_Your objective_.
Count the lines in the listing below that contain the string "shower". Reply with that number alone.

_Records for the task_.
----
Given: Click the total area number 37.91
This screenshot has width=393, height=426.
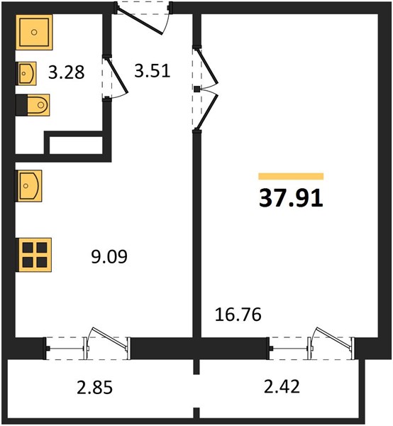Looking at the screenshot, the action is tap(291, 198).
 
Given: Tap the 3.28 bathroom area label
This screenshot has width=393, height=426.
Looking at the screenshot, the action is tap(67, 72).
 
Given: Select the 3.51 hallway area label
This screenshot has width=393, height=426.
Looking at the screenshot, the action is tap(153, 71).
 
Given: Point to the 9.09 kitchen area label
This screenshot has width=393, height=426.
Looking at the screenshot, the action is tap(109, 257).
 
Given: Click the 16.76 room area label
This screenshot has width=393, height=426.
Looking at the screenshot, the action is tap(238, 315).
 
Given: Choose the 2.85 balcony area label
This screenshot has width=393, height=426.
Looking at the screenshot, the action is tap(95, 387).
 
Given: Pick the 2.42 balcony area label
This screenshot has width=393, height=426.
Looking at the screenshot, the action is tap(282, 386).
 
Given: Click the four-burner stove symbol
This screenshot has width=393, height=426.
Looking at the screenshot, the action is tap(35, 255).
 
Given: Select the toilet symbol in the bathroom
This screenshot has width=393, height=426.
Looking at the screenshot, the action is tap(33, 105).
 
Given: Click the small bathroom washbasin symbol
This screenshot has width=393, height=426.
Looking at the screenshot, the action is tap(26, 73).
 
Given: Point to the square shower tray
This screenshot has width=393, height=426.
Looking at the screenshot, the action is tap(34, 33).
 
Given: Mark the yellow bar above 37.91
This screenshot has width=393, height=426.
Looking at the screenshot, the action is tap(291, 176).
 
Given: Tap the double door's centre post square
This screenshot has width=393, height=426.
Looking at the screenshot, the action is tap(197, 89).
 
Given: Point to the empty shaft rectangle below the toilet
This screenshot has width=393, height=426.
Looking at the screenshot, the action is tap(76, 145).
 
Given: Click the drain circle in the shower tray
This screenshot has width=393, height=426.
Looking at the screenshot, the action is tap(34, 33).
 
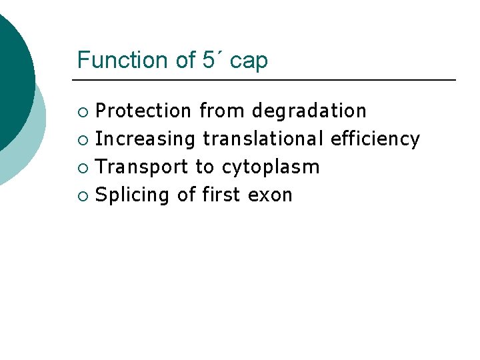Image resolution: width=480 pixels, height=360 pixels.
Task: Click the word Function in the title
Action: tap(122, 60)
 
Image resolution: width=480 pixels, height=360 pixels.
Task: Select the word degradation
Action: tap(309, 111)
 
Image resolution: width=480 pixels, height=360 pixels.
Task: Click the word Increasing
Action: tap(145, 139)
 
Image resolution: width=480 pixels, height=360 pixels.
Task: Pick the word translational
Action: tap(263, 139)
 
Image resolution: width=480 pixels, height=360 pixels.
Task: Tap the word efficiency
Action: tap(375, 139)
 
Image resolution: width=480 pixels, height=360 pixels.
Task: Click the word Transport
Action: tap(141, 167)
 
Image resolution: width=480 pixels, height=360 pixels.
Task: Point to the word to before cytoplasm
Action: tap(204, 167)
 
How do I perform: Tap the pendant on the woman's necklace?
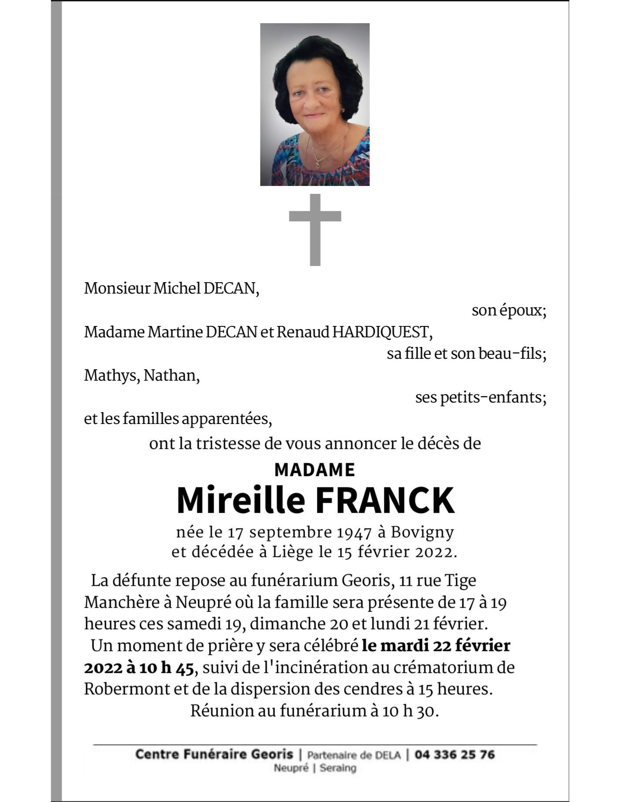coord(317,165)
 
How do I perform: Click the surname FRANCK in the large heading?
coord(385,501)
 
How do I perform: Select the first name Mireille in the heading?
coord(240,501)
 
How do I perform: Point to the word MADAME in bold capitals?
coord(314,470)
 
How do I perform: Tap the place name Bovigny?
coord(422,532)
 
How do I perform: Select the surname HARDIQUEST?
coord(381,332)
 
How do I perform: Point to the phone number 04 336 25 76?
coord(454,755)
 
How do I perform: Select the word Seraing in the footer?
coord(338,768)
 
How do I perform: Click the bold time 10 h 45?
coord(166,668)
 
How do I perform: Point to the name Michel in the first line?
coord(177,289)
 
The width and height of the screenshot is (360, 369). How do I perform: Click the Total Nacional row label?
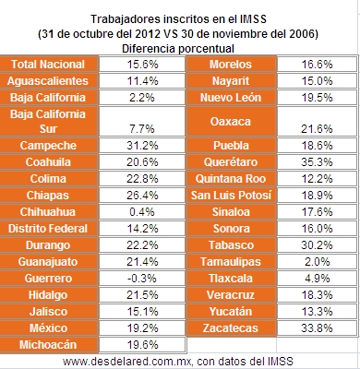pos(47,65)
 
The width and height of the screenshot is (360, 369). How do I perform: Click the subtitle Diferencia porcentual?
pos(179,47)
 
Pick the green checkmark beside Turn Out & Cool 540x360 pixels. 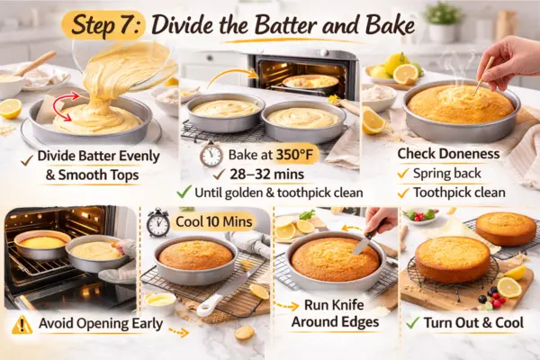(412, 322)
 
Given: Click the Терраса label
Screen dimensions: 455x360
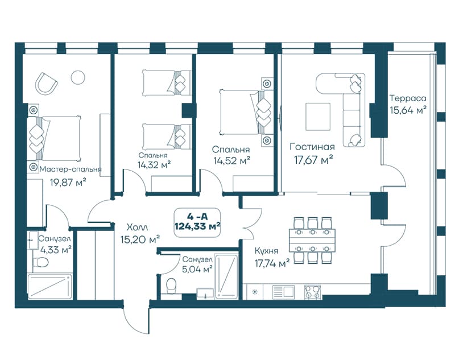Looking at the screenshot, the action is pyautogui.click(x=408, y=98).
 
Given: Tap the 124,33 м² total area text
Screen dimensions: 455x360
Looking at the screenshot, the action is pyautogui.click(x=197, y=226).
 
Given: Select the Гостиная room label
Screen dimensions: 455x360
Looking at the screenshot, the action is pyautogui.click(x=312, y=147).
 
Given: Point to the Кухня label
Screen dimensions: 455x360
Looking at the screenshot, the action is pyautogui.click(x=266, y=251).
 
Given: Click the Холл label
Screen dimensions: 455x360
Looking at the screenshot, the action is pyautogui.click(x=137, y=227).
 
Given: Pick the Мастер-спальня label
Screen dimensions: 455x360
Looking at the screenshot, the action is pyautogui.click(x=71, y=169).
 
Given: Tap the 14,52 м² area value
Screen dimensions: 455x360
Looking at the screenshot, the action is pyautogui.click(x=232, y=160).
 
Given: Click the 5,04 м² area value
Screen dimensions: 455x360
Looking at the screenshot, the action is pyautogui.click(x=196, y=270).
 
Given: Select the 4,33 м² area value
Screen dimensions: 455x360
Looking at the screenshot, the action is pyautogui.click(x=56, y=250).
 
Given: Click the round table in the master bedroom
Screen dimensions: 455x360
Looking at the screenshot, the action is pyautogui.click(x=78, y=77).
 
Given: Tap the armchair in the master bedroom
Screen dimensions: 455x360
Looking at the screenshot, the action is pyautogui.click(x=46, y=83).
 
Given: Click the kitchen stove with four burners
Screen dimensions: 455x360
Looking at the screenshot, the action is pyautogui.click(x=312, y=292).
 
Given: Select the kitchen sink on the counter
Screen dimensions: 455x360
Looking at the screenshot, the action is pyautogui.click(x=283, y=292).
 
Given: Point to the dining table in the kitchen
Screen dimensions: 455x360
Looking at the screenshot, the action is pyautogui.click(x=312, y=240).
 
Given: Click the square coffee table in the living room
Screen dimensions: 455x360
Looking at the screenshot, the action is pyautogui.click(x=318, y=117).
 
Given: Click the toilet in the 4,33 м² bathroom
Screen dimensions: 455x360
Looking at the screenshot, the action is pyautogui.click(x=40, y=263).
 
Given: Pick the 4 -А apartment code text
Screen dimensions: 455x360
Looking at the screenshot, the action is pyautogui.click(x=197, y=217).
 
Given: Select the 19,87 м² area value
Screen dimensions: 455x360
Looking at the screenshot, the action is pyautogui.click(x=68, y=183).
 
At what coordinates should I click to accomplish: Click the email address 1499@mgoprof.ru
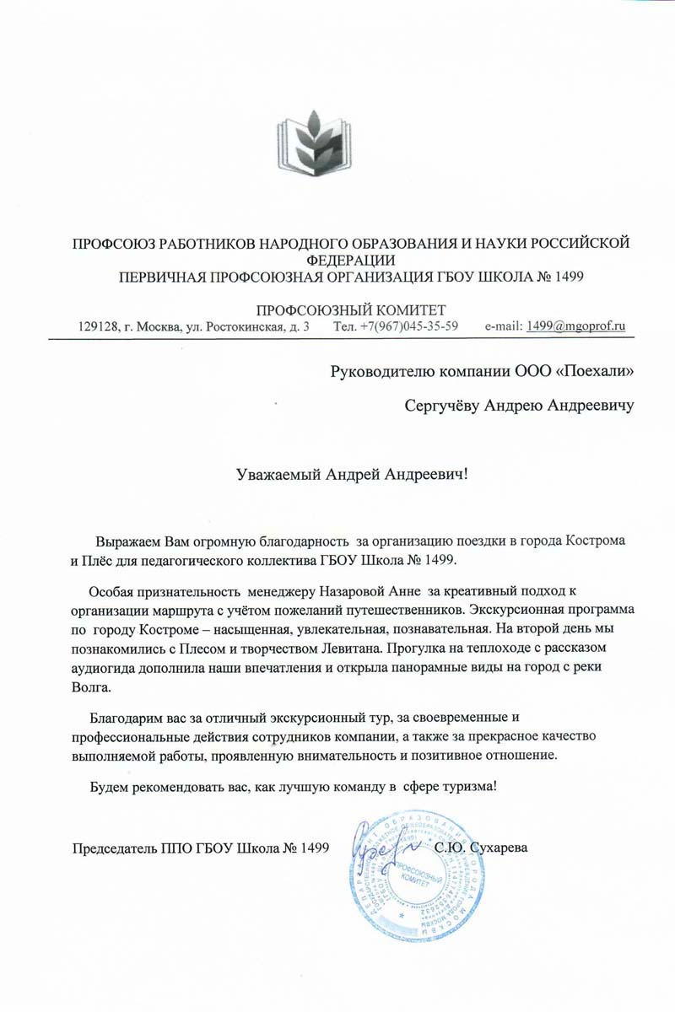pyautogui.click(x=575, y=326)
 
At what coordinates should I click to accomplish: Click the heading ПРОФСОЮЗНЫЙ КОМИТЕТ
----
_Complete output_.
2